Perhaps no Google product has spawned a better blend of quirkiness and scandal than Google Street View--cameras pranked with staged sword battles, naked men emerging from car trunks, unsavory snapshots of dead bodies, and the ire of multiple governments, primarily in Europe, who believe that it's an invasion of privacy.
But in one of those countries, Germany, Google Street View has had a victory of sorts. A Berlin court has ruled, according to Deutsche Welle, that it's legal for Google to take the street-level pictures, striking down a lawsuit brought on by a German woman who sued Google over Street View and cited privacy and property rights.
The case is complicated, because the woman who sued did so out of the possibility that her privacy might be invaded--e.g. if Google Street View happened to take photos of the front of her house, and that the camera on top of the Google Street View vehicle would see over the hedge in front of it.
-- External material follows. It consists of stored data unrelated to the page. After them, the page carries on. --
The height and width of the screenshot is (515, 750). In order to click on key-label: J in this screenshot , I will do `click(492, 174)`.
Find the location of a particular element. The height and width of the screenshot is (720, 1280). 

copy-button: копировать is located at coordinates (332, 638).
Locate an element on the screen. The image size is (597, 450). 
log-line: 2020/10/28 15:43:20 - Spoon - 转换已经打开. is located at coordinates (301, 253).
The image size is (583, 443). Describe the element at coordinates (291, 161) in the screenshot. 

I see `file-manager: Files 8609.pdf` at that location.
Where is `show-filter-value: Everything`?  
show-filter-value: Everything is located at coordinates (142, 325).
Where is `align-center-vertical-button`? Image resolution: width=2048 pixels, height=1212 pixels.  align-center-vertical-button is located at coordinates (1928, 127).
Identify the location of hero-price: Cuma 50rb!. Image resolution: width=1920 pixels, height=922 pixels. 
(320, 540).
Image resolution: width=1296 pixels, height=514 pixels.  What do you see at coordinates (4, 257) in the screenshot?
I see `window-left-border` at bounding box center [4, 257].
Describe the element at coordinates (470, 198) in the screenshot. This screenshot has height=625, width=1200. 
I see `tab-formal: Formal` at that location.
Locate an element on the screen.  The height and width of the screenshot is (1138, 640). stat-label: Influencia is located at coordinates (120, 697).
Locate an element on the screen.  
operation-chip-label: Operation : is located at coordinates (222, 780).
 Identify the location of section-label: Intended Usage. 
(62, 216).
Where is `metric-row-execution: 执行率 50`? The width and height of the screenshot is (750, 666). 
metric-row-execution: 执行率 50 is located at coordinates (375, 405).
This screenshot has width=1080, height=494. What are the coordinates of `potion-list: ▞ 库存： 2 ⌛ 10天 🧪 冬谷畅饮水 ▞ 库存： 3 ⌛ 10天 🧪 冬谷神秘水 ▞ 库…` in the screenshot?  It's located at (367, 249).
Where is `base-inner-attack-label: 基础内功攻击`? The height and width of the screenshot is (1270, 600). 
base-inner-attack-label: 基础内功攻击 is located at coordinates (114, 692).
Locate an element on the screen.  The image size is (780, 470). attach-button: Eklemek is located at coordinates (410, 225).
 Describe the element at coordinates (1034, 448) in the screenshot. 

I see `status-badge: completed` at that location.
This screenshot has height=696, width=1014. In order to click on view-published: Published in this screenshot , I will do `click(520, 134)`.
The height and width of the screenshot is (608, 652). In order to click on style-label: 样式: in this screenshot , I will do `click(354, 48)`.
So the decision's scope may be limited, and subsequently may not be evoked as frequently in property rights cases.
Google Street View launched in Germany last summer with the option for anyone to have his or her home blurred out by petitioning to Google, something which was decided after extensive negotiations with the German officials who work to enforce the country's tight privacy laws. Among those buildings blurred was, ironically, the Google office in Munich--because another tenant in the building requested that its offices not appear.
The German lawsuit is certainly not the most bizarre one that Google Street View has produced: Last year, a Japanese woman sued Google and claimed that Street View had exposed her underwear drying on a clothesline, something which she then said caused her to lose her job.